##### GIVEN DATA
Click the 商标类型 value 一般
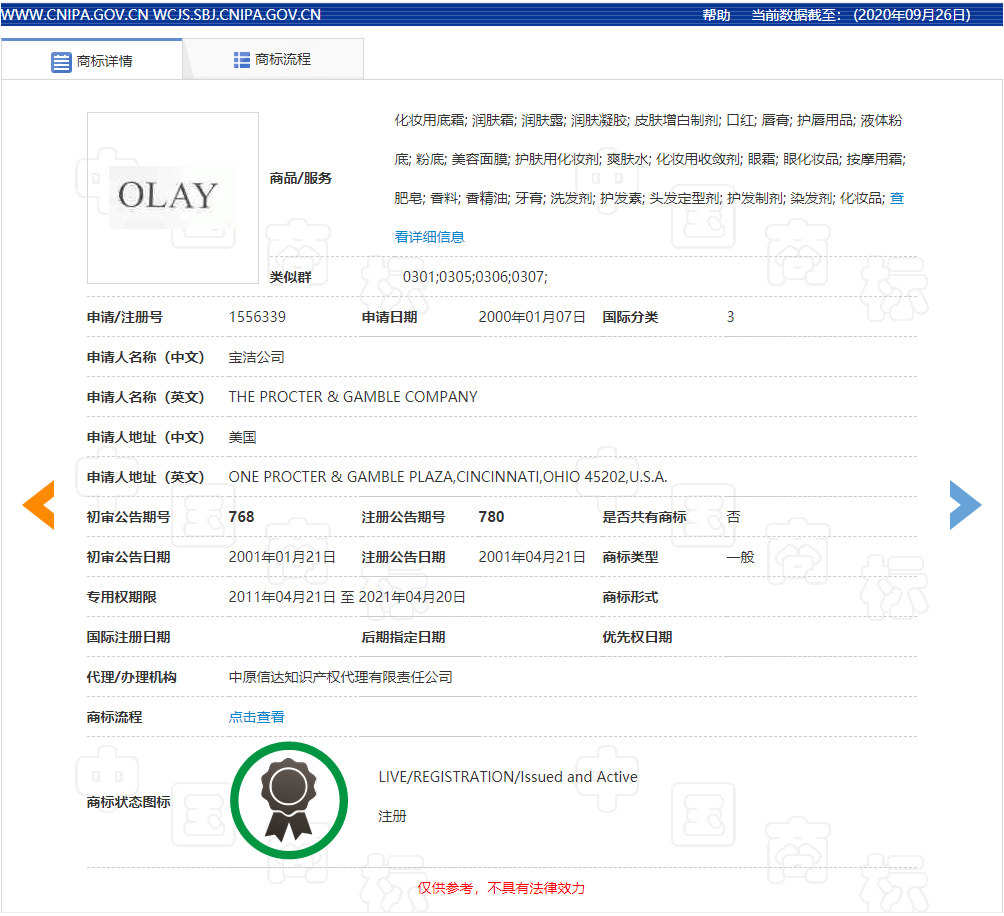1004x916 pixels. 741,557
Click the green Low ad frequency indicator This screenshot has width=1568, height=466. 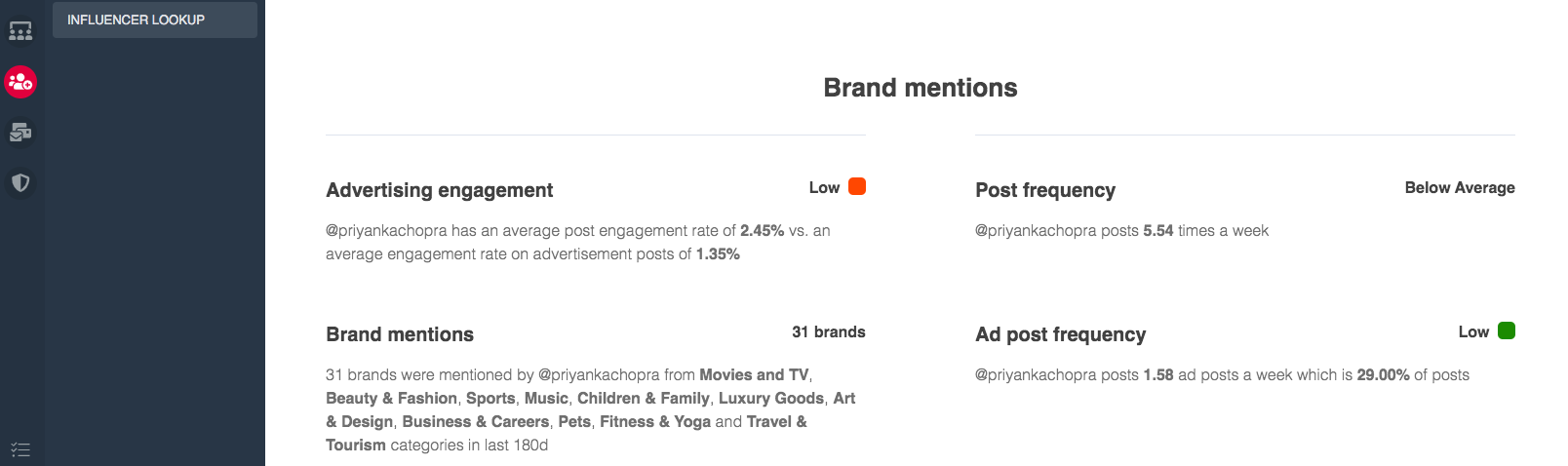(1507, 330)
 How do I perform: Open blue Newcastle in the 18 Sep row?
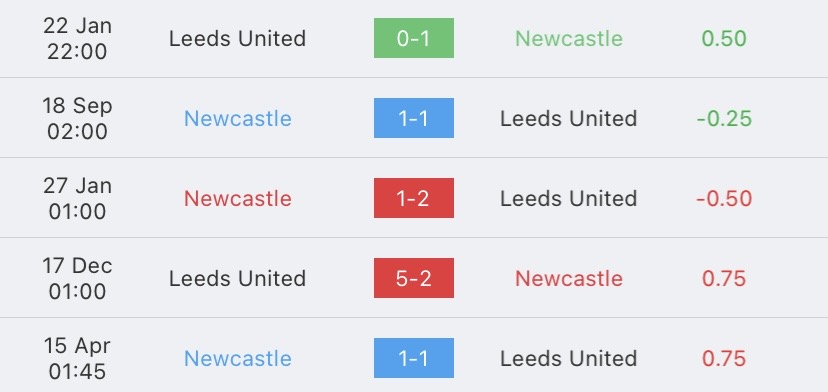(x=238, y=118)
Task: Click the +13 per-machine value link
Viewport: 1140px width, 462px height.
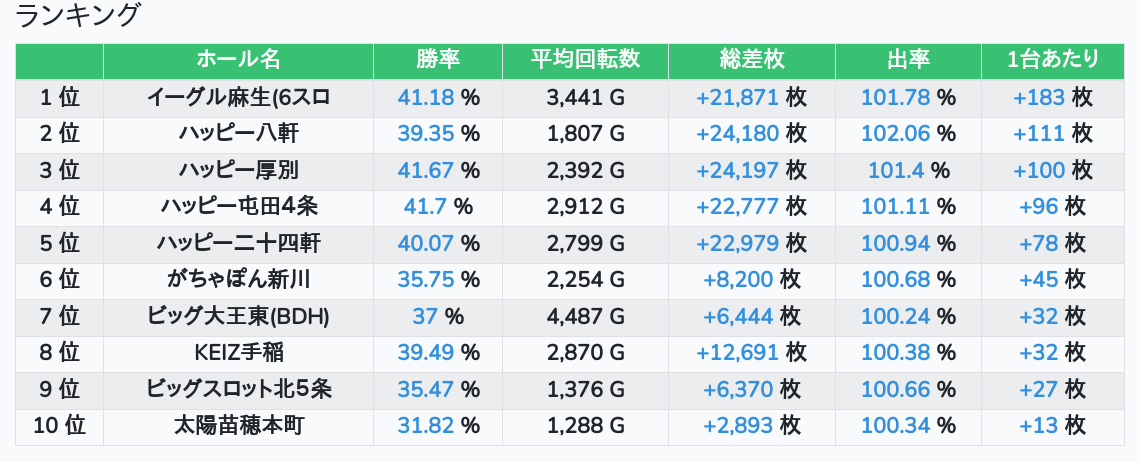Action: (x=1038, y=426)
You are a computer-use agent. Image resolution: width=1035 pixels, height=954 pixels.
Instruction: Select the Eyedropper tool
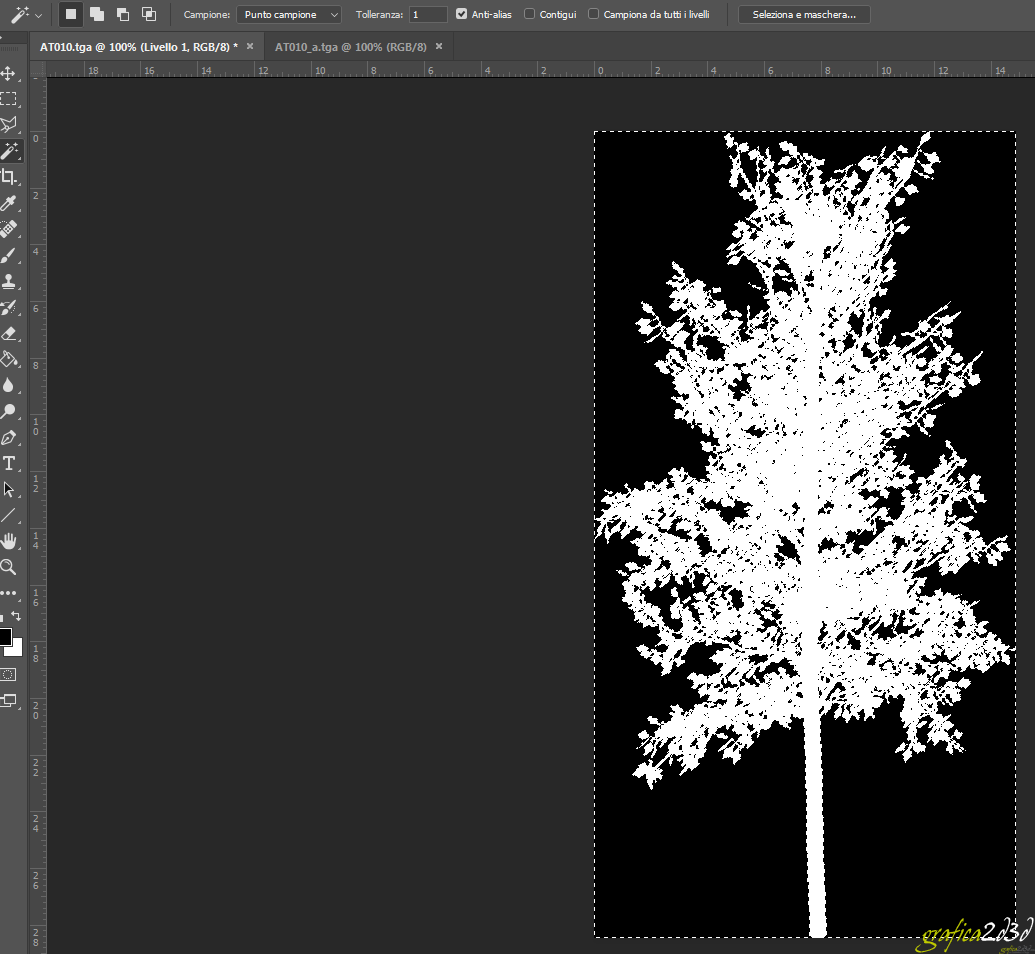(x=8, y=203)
##########
## WRITTEN EXERCISE
Print the lines of the material from the one containing "Task: Click the +13 per-machine value link" through the end of the material, both included, and leave the pictures out.

## ANSWER TO THE EXERCISE
Task: Click the +13 per-machine value link
Viewport: 1140px width, 462px height.
Action: (x=1038, y=426)
You are a computer-use agent. Image resolution: width=1035 pixels, height=954 pixels.
Instruction: Select the Eyedropper tool
(x=8, y=203)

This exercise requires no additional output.